Workers predict longer recession, have more concerns about job security than employers
Canadian employees and employers have completely different perceptions about how long the recession will last and how it will impact workers' jobs, according to a new survey.
The 2009 Desjardins Financial Security Health Survey found employees are more pessimistic than employers, saying the recession will last an average of 1.78 years, while employers say it will last an average of 1.49 years.
"The eye of the storm is now behind us and the Canadian economy will bottom out this fall when the recovery will begin. However, it won't be until the fall of 2010 when we'll see the start of a true expansion phase when production will return to pre-recession levels. The recession will then have lasted about one year," said Yves St-Maurice, deputy chief economist with Desjardins Group.
The survey of 1,062 employees found 43 per cent of them are worried about losing their jobs and many believe that employers are using the recession as an excuse to cut staff.
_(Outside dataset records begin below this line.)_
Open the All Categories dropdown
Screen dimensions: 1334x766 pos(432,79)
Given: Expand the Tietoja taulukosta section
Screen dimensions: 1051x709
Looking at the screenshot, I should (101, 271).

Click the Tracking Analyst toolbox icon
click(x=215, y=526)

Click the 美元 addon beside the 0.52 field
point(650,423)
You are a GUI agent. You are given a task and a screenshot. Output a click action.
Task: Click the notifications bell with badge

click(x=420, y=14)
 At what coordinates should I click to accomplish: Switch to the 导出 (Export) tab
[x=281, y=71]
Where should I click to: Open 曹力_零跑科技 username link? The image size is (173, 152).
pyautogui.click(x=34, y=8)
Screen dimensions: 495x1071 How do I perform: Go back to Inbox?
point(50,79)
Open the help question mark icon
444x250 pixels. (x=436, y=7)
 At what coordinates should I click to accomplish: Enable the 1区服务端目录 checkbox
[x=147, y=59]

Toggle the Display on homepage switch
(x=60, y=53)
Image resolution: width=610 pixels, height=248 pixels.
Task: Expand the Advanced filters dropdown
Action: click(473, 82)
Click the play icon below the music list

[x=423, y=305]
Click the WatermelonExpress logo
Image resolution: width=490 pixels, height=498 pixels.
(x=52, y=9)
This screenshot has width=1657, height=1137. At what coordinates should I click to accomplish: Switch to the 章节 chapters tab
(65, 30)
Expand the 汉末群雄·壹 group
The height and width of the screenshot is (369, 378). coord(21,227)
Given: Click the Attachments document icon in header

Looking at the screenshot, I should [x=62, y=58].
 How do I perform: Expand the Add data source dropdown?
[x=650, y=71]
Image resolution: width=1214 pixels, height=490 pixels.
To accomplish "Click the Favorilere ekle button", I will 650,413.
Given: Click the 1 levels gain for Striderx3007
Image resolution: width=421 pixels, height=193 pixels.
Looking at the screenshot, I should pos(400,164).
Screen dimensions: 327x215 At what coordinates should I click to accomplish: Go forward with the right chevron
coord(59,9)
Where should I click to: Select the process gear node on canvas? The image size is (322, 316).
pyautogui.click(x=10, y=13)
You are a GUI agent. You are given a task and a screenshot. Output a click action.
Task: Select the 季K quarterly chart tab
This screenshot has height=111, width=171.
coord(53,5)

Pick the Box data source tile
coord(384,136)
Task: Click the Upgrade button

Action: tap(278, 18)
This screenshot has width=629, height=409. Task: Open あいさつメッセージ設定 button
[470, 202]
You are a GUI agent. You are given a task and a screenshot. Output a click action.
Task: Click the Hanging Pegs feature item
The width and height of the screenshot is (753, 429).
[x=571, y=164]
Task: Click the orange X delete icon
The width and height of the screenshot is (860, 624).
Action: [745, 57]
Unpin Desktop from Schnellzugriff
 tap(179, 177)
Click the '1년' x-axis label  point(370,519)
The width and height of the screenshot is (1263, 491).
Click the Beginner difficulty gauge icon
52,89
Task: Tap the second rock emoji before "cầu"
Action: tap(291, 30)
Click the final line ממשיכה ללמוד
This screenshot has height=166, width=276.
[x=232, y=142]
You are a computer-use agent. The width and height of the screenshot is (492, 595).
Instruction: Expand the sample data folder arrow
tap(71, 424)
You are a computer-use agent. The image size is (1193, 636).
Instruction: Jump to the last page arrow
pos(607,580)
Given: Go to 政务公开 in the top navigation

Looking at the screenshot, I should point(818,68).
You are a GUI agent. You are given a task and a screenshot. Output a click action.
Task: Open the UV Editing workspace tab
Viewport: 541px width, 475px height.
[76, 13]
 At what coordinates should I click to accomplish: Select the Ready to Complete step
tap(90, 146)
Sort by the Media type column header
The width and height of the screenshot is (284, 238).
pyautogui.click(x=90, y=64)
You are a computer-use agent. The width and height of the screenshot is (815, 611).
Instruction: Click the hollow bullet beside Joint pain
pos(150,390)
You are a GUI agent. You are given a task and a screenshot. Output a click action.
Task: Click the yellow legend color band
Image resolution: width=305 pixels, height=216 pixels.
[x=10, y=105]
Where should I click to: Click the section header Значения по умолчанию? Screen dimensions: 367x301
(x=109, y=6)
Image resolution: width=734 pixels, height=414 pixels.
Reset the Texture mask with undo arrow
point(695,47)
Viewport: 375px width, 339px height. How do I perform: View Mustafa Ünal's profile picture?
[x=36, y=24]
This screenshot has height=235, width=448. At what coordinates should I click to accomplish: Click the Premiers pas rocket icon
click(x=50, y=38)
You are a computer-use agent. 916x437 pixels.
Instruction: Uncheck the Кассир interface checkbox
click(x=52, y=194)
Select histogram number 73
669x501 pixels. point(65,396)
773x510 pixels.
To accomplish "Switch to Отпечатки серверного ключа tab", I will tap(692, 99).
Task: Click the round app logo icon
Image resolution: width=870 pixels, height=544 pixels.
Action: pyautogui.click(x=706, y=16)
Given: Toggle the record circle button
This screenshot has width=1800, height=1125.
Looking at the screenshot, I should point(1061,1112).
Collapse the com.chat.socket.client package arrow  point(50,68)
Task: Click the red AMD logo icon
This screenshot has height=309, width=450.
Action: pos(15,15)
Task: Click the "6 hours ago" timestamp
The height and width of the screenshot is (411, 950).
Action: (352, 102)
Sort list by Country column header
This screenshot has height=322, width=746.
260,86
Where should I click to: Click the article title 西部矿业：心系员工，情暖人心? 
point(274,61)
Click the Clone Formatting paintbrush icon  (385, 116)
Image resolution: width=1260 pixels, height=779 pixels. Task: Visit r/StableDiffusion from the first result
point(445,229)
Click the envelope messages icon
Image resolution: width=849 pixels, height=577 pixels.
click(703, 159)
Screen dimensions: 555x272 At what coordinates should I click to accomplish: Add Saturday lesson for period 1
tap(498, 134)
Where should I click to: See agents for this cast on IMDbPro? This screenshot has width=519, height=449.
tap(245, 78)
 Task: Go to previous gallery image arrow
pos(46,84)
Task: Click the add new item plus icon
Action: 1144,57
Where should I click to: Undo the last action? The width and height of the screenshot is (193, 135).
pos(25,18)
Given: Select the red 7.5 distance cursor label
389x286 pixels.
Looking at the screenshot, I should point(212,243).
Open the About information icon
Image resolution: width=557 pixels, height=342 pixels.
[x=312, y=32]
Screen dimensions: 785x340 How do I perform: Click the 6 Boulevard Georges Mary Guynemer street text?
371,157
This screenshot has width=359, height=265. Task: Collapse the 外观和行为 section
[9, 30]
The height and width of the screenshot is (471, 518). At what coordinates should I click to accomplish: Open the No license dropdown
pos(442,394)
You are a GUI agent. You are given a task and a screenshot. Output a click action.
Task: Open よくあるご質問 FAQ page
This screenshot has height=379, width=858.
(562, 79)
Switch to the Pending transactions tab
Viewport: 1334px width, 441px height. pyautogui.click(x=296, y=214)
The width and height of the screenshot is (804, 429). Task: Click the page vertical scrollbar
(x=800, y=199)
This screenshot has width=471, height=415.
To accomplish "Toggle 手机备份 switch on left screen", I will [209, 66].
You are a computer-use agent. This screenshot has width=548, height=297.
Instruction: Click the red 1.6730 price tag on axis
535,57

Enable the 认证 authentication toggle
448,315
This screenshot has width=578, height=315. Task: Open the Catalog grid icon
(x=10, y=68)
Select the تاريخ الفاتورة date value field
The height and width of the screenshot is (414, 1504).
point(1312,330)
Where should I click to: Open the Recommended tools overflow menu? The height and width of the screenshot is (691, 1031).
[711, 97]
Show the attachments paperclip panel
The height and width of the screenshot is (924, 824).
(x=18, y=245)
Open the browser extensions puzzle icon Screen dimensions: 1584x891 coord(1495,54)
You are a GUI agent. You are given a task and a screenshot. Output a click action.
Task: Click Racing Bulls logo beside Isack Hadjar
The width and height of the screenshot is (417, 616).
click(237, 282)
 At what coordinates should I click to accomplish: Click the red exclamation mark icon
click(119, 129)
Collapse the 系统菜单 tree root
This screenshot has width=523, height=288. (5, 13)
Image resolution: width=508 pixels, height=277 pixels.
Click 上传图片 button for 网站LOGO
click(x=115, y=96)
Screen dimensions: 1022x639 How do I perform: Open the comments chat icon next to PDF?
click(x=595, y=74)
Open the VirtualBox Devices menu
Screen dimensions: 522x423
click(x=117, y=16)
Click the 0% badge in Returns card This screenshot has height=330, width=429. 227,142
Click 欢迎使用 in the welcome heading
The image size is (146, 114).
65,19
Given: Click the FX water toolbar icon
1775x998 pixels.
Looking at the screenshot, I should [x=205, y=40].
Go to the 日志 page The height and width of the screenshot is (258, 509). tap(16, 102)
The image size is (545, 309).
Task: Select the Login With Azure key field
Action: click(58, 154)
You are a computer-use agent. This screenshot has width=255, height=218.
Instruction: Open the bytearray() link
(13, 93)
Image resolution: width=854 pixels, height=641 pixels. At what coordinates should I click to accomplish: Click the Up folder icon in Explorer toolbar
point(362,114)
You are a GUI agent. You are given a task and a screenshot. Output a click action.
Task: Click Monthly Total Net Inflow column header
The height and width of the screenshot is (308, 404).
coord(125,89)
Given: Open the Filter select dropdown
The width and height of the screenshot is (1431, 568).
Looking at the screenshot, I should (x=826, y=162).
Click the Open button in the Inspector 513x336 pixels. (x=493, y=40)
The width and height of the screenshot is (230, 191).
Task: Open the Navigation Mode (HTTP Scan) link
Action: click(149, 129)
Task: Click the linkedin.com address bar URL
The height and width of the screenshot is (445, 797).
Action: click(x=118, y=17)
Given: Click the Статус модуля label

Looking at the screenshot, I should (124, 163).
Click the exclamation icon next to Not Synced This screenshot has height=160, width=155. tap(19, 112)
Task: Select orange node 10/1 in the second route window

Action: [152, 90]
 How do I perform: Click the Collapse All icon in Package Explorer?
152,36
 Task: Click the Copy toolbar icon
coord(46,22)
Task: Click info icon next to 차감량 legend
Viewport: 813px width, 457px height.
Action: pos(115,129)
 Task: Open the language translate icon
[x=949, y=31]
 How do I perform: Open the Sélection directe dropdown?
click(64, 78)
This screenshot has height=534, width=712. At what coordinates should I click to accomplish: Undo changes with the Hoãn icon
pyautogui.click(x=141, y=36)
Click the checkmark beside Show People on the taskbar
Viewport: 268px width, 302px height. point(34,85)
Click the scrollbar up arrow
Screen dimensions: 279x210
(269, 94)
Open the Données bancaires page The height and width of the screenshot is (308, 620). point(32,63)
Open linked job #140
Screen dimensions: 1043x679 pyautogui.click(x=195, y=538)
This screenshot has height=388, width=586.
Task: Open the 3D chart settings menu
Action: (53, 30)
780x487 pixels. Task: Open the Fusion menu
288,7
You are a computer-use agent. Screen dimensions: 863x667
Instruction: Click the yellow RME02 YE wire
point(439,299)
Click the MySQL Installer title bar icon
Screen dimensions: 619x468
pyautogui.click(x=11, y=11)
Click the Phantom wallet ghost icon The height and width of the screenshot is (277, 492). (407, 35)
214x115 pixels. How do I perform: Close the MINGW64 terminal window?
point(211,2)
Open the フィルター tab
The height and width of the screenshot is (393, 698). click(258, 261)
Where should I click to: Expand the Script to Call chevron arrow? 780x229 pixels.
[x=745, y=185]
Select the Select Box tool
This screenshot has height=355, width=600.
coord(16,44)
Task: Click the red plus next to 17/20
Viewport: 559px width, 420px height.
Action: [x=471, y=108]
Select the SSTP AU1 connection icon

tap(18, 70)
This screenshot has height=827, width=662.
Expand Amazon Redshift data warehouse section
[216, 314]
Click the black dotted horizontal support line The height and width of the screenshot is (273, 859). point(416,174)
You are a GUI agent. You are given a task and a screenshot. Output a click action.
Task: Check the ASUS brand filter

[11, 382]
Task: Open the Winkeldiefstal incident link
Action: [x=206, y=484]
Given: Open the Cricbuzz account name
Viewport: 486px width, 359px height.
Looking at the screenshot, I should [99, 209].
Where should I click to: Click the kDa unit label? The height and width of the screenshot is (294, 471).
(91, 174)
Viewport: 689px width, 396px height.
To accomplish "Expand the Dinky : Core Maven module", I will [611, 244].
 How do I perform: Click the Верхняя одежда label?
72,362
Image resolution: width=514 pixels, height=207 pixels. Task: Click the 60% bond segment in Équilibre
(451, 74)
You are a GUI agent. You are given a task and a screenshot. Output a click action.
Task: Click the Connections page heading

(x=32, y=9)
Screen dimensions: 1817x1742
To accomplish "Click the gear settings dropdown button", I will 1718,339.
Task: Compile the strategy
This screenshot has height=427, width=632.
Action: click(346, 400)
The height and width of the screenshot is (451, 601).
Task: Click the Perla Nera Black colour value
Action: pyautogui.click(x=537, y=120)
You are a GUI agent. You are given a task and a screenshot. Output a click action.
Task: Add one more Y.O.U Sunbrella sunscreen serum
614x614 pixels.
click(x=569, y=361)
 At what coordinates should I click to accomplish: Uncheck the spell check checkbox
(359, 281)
However, the survey, which also polled 381 employers, found 70 per cent of employers are actually increasing their workforces.
Employers are taking steps to mitigate the effects of the recession, but their methods don't match what employees want, according to the survey.
While 70 per cent of employers have improved benefits, this is a priority for only five per cent of employees. Nearly two-thirds of employers (64 per cent) have communicated the business implications of the recession to staff and 29 per cent have supported employees who were dramatically impacted by the recession (a priority for only five per cent of employees).
One thing employees and employers agree on is the negative affect the recession is having on workers' work-life balance. One-quarter of employees and 37 per cent of employers also agree the recession has negatively affected employees' physical health and 35 per cent of employees and 63 per cent of employers believe the recession has negatively affected workers' mental health.
"Employers must also help create a mentally-healthy workplace for their staff. Leadership on this issue starts at the top. For example, we encourage bosses to keep the lines of communication open with tools like employee surveys and bi-monthly staff meetings. These are inexpensive aids that will help keep employees engaged, empowered and supported," said Taylor Alexander, CEO of The Canadian Mental Health Association.